◆ REQUIRED WORK
Collect every line in the data below that contains the string "Shopify", and copy each one out.

◆ EXTRACTED INFORMATION
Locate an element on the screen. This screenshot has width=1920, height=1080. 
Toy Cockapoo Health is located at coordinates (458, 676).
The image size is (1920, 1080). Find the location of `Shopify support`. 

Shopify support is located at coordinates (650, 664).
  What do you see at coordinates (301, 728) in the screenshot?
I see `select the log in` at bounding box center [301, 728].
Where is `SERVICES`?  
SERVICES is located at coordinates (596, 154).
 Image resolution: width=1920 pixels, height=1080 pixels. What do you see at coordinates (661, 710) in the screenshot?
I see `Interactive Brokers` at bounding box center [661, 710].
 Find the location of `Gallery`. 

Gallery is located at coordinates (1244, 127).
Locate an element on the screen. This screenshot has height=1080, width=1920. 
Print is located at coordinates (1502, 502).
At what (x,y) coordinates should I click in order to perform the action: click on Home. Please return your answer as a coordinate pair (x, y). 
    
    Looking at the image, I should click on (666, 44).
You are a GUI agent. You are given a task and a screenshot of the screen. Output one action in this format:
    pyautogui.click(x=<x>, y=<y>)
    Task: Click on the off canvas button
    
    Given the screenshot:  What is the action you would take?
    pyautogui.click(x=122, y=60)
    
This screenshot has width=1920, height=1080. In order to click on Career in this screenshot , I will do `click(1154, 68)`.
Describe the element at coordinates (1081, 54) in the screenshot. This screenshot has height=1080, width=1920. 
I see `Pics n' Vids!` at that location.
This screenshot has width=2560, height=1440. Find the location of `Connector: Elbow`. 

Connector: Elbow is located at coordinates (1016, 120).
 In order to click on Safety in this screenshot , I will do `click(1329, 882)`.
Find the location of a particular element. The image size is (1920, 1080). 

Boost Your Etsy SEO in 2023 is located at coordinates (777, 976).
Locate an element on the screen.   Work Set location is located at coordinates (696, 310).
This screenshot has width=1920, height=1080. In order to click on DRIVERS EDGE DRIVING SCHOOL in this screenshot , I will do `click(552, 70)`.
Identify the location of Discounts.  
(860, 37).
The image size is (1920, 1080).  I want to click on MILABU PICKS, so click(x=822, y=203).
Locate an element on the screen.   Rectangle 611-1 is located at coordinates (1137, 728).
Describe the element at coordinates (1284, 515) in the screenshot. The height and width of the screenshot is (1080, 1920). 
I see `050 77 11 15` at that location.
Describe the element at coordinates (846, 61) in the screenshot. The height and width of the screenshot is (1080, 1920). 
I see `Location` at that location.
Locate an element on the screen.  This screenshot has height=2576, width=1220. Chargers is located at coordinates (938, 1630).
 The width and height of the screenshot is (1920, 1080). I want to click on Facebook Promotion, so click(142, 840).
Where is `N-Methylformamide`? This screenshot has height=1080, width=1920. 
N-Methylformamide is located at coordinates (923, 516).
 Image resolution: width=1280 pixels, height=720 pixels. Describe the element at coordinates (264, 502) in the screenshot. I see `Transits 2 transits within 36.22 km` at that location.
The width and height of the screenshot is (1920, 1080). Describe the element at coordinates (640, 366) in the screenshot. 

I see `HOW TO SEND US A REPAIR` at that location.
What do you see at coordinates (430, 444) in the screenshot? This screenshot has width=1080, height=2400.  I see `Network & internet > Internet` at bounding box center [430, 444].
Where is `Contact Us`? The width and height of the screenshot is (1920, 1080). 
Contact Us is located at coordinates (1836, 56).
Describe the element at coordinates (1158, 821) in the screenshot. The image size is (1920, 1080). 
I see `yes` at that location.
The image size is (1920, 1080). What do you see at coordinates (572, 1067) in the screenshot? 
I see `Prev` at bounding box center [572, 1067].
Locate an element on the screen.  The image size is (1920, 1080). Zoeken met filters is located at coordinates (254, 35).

◆ FINAL ANSWER
The image size is (1920, 1080). Find the location of `Shopify support`. 
Shopify support is located at coordinates (650, 664).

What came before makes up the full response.